It is said that there comes a time in every artist's life when he must choose his politics lest his politics chooses him. For Sanjay Dutt, that came with ordering in the home delivery of an assault rifle. He's been in prison long enough, and on furlough often enough to conduct investment meetings with angel investors about to commit to a lifetime deal, to develop an app for it. The beleaguered FoodPanda which has just tied up with the IRCTC for meals on the go, sounds like a good option, considering ordering food in filthy compartments on trains that never keep to schedule is pretty much the same thing as aiming live ammo at your neighbours to protect your family. It's a touch and go thing. For Salman Khan, flying kites came as the inevitable bonhomie that comes with bonding over social issues like why pavement dwellers can't just go on and sleep in their homes.
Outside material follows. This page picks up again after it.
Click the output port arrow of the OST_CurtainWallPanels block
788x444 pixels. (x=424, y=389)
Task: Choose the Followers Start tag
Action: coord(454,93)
For Shah Rukh Khan, it came with the strip searching of his ego at the hands of the ever-pleasant American airport authorities. For the always balanced Aamir Khan, it comes and goes with every impending film or television or public appearance. No clue why the nation is upset he would seek to abandon his loyal fan following... Here's the blog in which he named his dog after SRK. Now waiting to meet his Rottweiler Nation, who can be trained to bark at the television screen every time a certain newscast gets too noisy. But that's just the Khans. Saif Ali Khan has to shop around for a film before he can affiliate politically, and Akshay Kumar is aligned with the army permanently now so maybe they can just hand over the fleet of LCA Tejas which no one wants anyway for him to keep blowing up as military propaganda. Then Akshay can take over from Pahlaj Nihlani, who can move in with Ram Gopal Varma now that the latter has officially proposed.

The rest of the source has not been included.